As I've aged I've come to find that was one of the most useful courses I ever took. For example, I had a belief that people had always started families young until my generation, yet in the course I found that there have been many swings and in general when the economy is good people have children young and when it is hard they don't.
Another thing that was interesting was the degree to which people accepted their lot in life by comparison to "today's" standards. When I took the course, around 1987, I had no idea how incredibly good standards were, or the degree to which they could decline.
In slave societies the slaves had little control over their lot in life, but they effectively protested for better treatment. In serf societies people were tied to the land, always just barely able to grow enough to be able to eat and pay their "taxes." They were as much slaves to the land as the "real" slaves in the slave economies.
Today we have debt slaves, and a debt slave couple was featured in a news story. They have two mortgages, a car loan, student loans, and credit cards.
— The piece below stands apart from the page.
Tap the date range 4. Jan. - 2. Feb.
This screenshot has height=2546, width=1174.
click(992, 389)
One morgage is $352,000 at 4.97% and the other is $85,750 at 8%. With $40,000 in student loans, that's about $478k in debt without the care. They have two kids living on a single income family.
At 5.25% interest debt servicing is about $25k per year without including the car loan. For this family's home to be "affordable," he has to earn at least $150k per year, but affordable usually includes saving for a down payment so your debts are about 75% of your home, not 120%+ of the value of your home. For this home to be affordable with that expectation he has to make about $200k per year.
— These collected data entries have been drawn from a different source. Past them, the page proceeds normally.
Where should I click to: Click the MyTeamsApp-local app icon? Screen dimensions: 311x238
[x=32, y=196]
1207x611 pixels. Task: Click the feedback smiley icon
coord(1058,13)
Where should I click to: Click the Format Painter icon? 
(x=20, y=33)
With $478k of debt paying an extra $880/month towards debt is not a lot in terms of trying to get out of debt. By my calculations if they had the 4.97% rate throughout the mortgage that much extra payment would change a 25-year mortgage to a 16-year mortgage. But they couldn't afford the mortgage rates reseting so they certainly will not be able to afford to save for their children's college or for their retirement. They are not able to meet the debt obligations they agreed to and they want to give away a $5k annual tithe?
He is 39 and she is 38. They been content to pay only interest on their first mortgage for the past 3-4 years. At the rate they are going, and their current plan, he will be 66 and she will be 65 when they finally pay off their mortgage. Their current $2900/month is not paying any principal on the first mortgage, so they will eventually have to pay more if they ever intend to get out of debt.
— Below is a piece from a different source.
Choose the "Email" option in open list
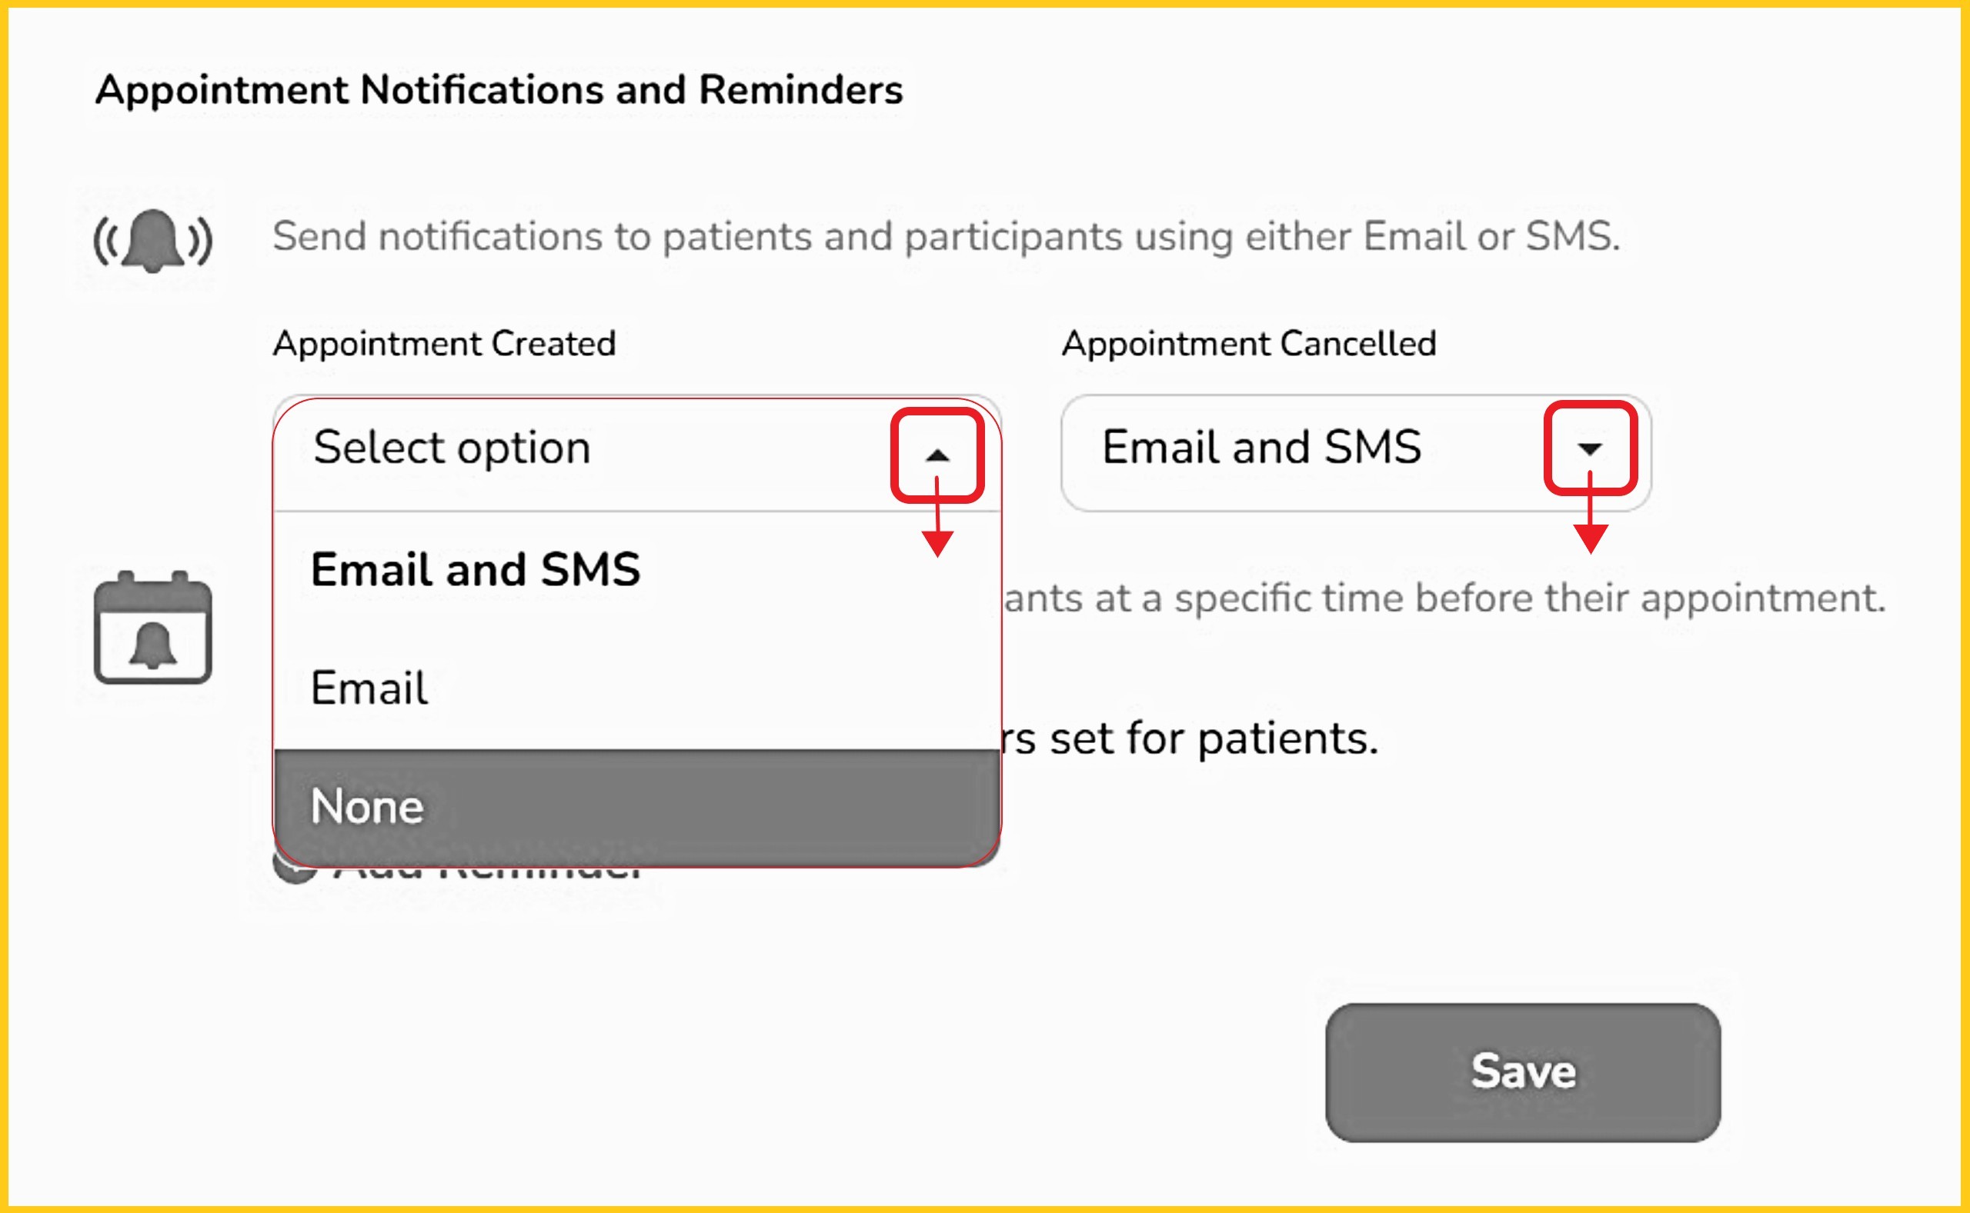Screen dimensions: 1970x1213 point(369,688)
In "Instilled Truths" I mention my own home owning experiences, having paid $300k for a home in 1995, in a city with relatively flat wages. OK, so I felt it was actually important to work towards paying back debt, which cost lifestyle, but I know from the experience that buying a home in a city that is not affordable, ie the median home price is more than 3 times the median wage (it was between 4 and 5 when we bought), that all you seem to do is pay mortgage. We shared a vehicle for 12 years. We had a higher than average household income, but we were not higher than average in terms of spending in the economy due to paying debt.
For 2006, San Diego had an affordability index of 10.5. This family will not have disposible income for much at all and will be hard pressed to provide for their retirement.
I can not see how a economy over-wrought debt slaves can expect much economic growth so I doubt higher wages will help this couple out. High debt in a slug economy, it is going to more than rough.